Search code examples
rplotlme4mixed-modelslsmeans

Plot least-squares means for groups of factor levels


I'm looking for a simple way to extract (and plot) the least-squares means of specified combinations of levels of one factor, for each level of another factor.

Example data:

set.seed(1)
model.data <- data.frame(time = factor(paste0("day", rep(1:8, each = 16))),
  animal = factor(rep(1:16, each = 8)),
  tissue = factor(c("blood", "liver", "kidney", "brain")),
  value = runif(128)
  )

Setting up custom contrasts for factor "time":

library("phia")
custom.contrasts <- as.data.frame(contrastCoefficients(
   time ~ (day1+day2+day3)/3 - (day4+day5+day6)/3,
   time ~ (day1+day2+day3)/3 - (day7+day8)/2,
   time ~ (day4+day5+day6)/3 - (day7+day8)/2,
   data = model.data, normalize = FALSE))

colnames(custom.contrasts) <- c("early - late",
  "early - very late",
  "late  - very late")

custom.contrasts.lsmc <- function(...) return(custom.contrasts)

Fitting the model and calculating the least-squares means:

library("lme4")
tissue.model <- lmer(value ~ time * tissue + (1|animal), model.data)
library("lsmeans")
tissue.lsm <- lsmeans(tissue.model, custom.contrasts ~ time | tissue)

Plotting:

plot(tissue.lsm$lsmeans)
dev.new()
plot(tissue.lsm$contrasts)

Now, the second plot has the combinations that I want, but it shows the difference between the combined means, rather than the means themselves.

I can get the individual values from tissue.lsm$lsmeans and calculate the combined means myself, but I have the nagging feeling that there is an easier way that I just don't see.

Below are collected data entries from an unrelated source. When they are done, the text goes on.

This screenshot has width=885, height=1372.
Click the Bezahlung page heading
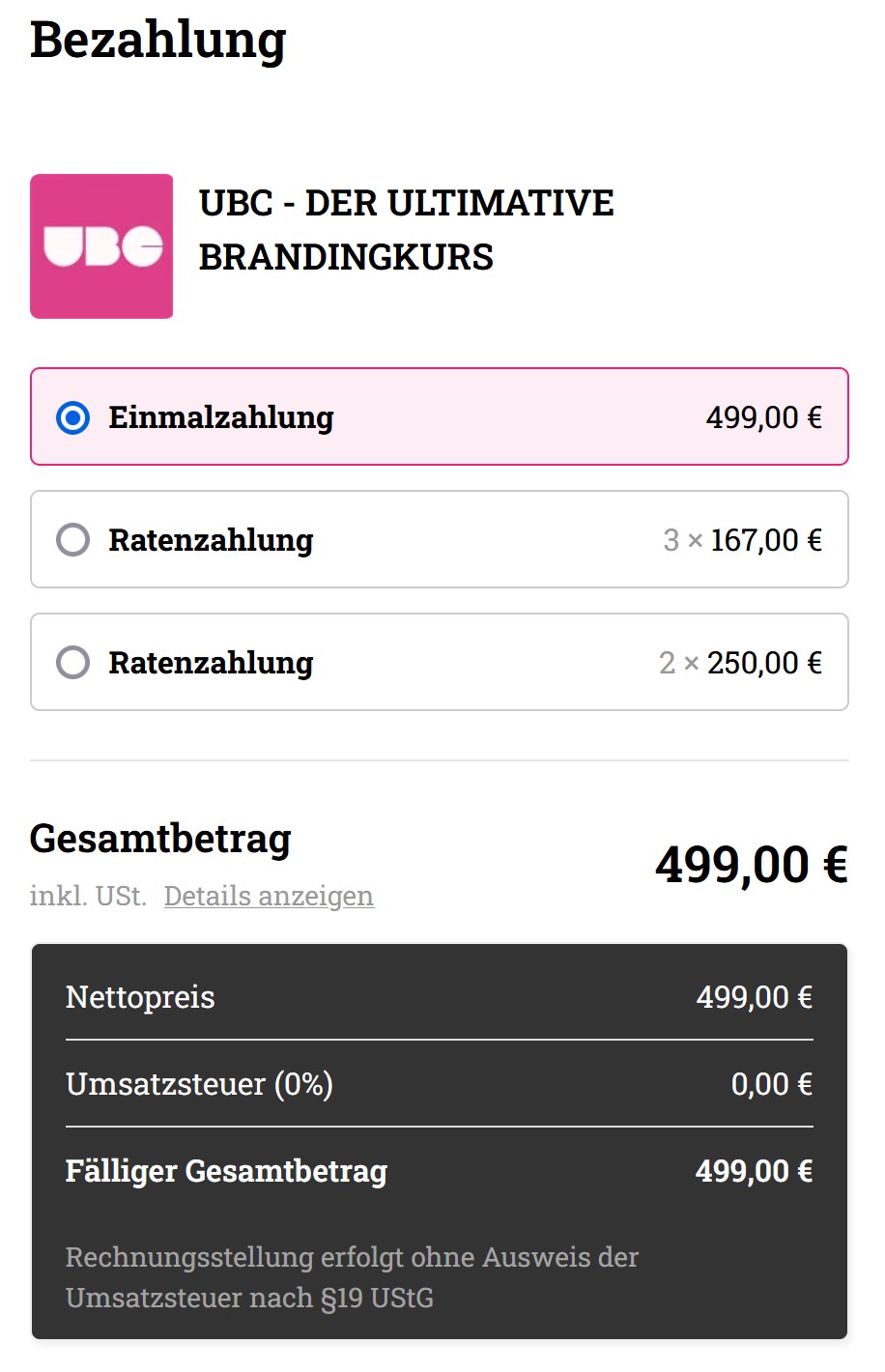[x=158, y=41]
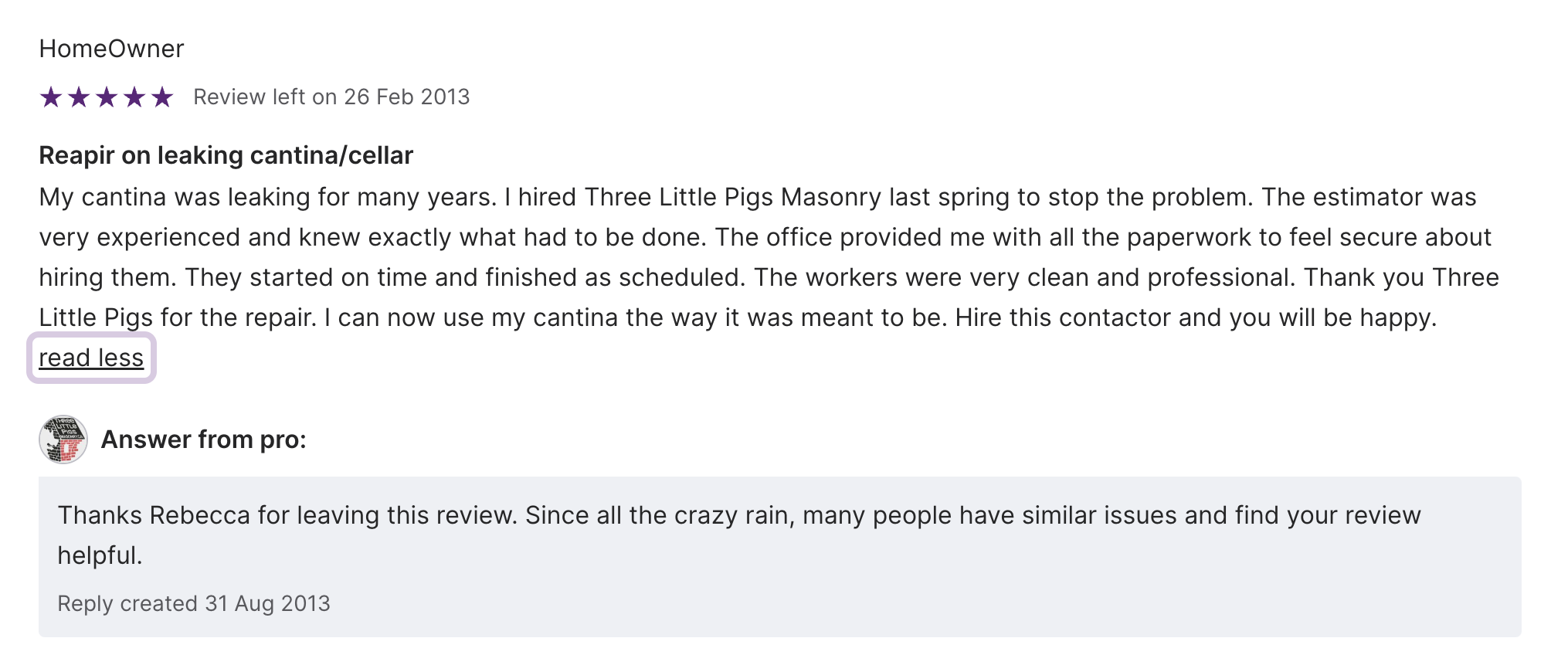
Task: Click the Reapir on leaking cantina/cellar title
Action: pyautogui.click(x=226, y=155)
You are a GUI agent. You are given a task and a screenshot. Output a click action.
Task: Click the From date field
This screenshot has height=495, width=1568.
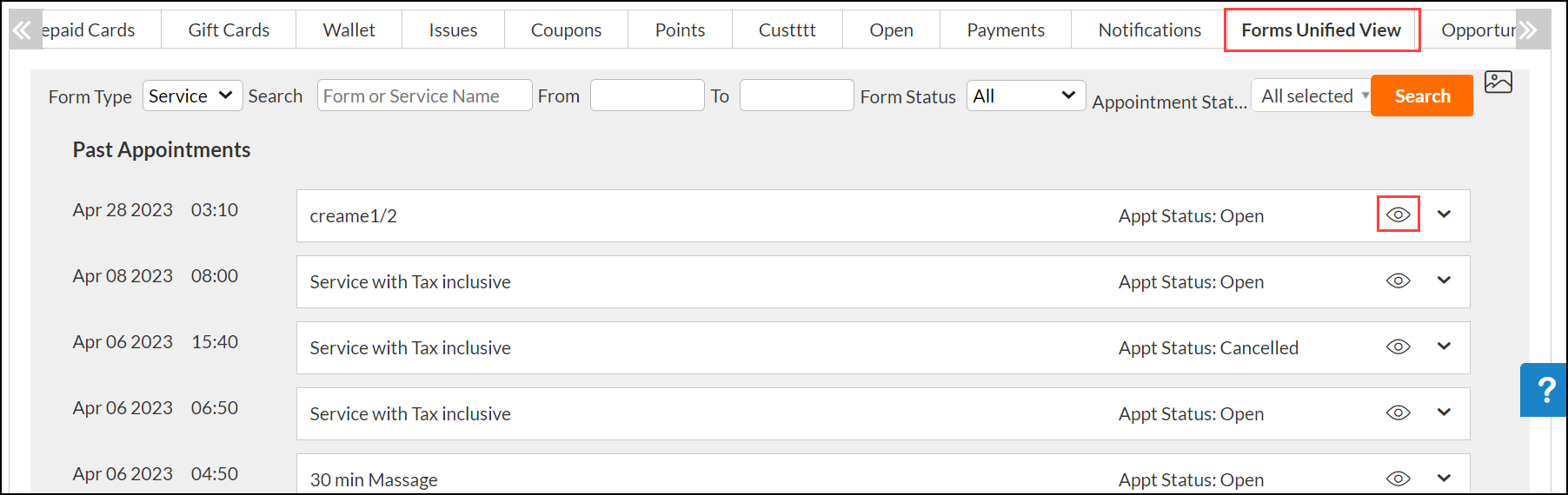[x=647, y=96]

All the data should be in the lsmobj, after all.

early.mean.liver = mean(model.data$value[model.data$tissue == "liver" & 
  model.data$time %in% c("day1", "day2", "day3")])
late.mean.liver = mean(model.data$value[model.data$tissue == "liver" & 
  model.data$time %in% c("day4", "day5", "day6")])
vlate.mean.liver = mean(model.data$value[model.data$tissue == "liver" & 
  model.data$time %in% c("day7", "day8")])
# ... for each level of "tissue"


#compare to tissue.lsm$contrasts
early.mean.liver - late.mean.liver 
early.mean.liver - vlate.mean.liver
late.mean.liver - vlate.mean.liver

I'm looking forward to hearing your comments or suggestions. Thanks!


Solution

  • One alternative is to calculate the contrast coefficients for the group means of interest in addition to the contrast coefficients for the differences in group means that you calculated in custom_contrasts. For example, you could do this separately as custom.contrasts2.

    custom.contrasts2 <- as.data.frame(contrastCoefficients(
        time ~ (day1+day2+day3)/3,
        time ~ (day4+day5+day6)/3,
        time ~ (day7+day8)/2,
        data = model.data, normalize = FALSE))
    
    colnames(custom.contrasts2) <- c("early",
                              "late",
                              "very late")
    
    custom.contrasts2.lsmc <- function(...) return(custom.contrasts2)
    
    lsmeans(tissue.model, custom.contrasts2 ~ time | tissue)$contrasts
    

    Here are just the outputs for liver, which are the group means you are after.

    ...
     tissue = liver:
     contrast    estimate         SE   df t.ratio p.value
     early      0.4481244 0.07902715 70.4   5.671  <.0001
     late       0.4618041 0.07902715 70.4   5.844  <.0001
     lvery late 0.3824247 0.09678810 70.4   3.951  0.0002
    

    If you know you want both the group means and differences in group means, you can just add to the contrast coefficients matrix you create viacontrastCoefficients.

    custom.contrasts <- as.data.frame(contrastCoefficients(
        time ~ (day1+day2+day3)/3,
        time ~ (day4+day5+day6)/3,
        time ~ (day7+day8)/2,
        time ~ (day1+day2+day3)/3 - (day4+day5+day6)/3,
        time ~ (day1+day2+day3)/3 - (day7+day8)/2,
        time ~ (day4+day5+day6)/3 - (day7+day8)/2,
        data = model.data, normalize = FALSE))
    

    And then name and make the .lsmc function accordingly.